Heartache brings me back

by - 4:06 AM

 I actually forgot about this for a really long time. There's a lot that has changed and probably a lot that hasn't since I last wrote here.

I started this blog ages ago because I saw someone else from school share theirs and at the time I thought it was so cool because they were willing to share the most vulnerable intimate thoughts with the world and so I did the same. I never shared it with friends or family and I've archived some of my posts but when I'm feeling lost and my thoughts are wandering - this little blog flickers in the back of my mind. Most of the times I'll forget but in a way it's my life diary so here we are.


Time for a recap. 2025 started with the never-fleeting thought that my best friend and I were travelling to Central America and America. This was planned for May, I had moved out and been just as stressed but it was nice because I had thrown myself into exercise. I knew that I wanted to do something different and new career wise and I had been seeing A.  

I should divulge into A since I saw him for 8 months and it's the first boy in my life where I ended things. He was also the first boy who I felt so emotionally regulated with and made me truly truly believe that I could thrive in a relationship. Although, we never had a "what are we" conversation I know how that would have gone and in June that ended. The half year mark, I still miss him but I know it was for the best. And then there was C. 

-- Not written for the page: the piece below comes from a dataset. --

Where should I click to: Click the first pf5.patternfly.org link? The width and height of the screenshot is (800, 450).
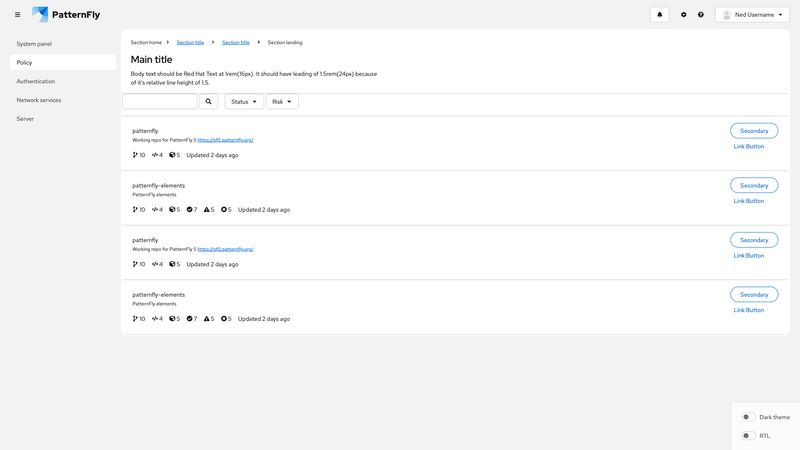point(225,140)
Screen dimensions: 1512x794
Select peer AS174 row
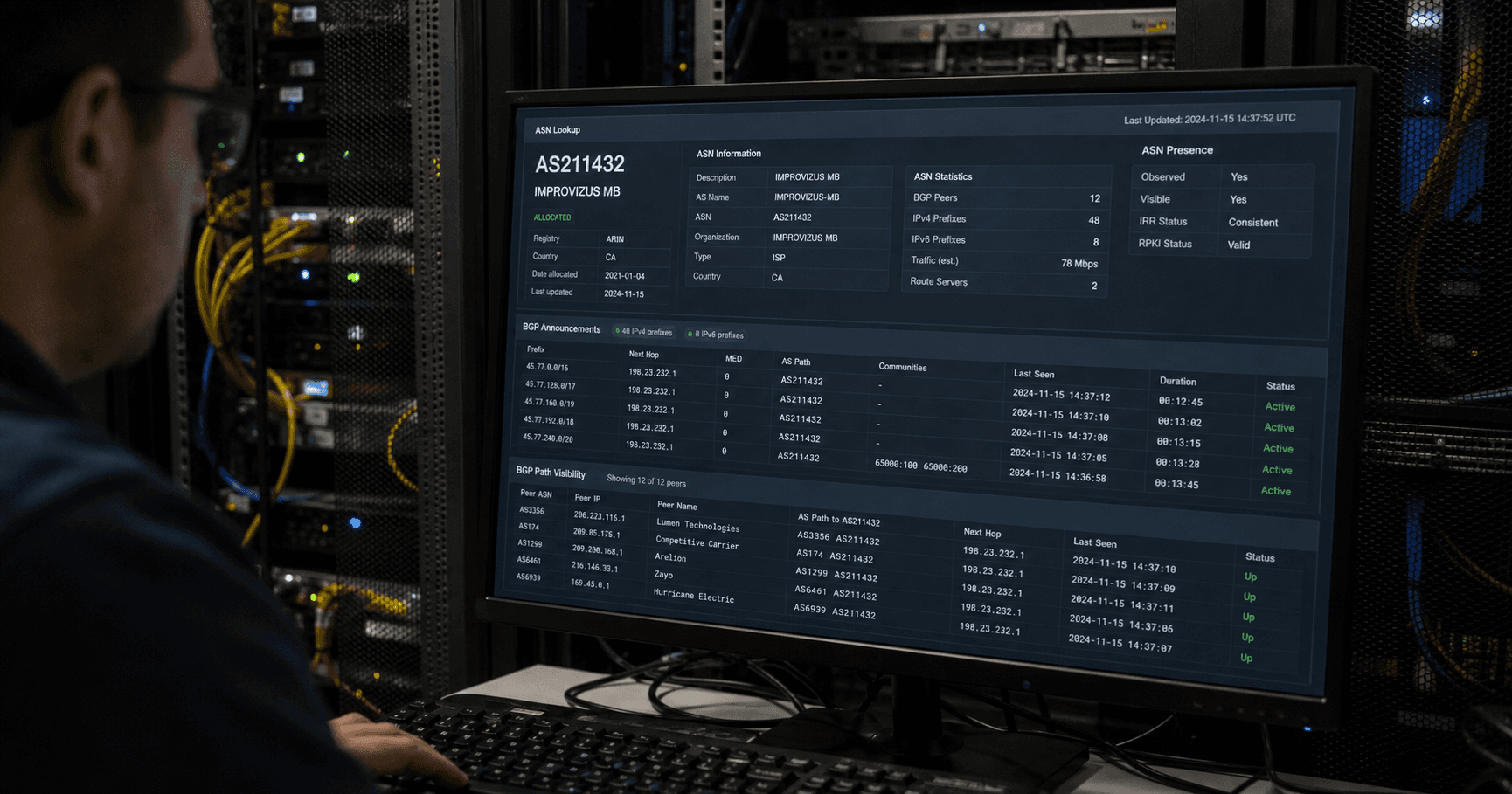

C was electrifying. C also broke my heart - at least that how it feels like it. It felt like signing up for a rollercoaster knowing at the end it's going to make you sick but oh was it a thrill. I knew he was moving, I knew he was emotionally unavailable, I knew he wanted nothing serious - everything screamed that this was so wrong but I was already transfixed like a moth to a flame. The chemistry I felt was undeniable. I don't think I've yearned for someone in so long. For the first time in a long time - I wanted someone so bad and so I went head in and admittedly - it fucking hurts but it also reminded me that I have the ability to feel things so deeply (and that action have consequences lol). 

It's why people gravitate to healthy and loving relationships. In order to avoid pain and being hurt and I know I deserve proper love I just need to stop running away from it. I know that once I process this all and time heals, C will remain a friend, at least I hope so since he is a pretty cool dude.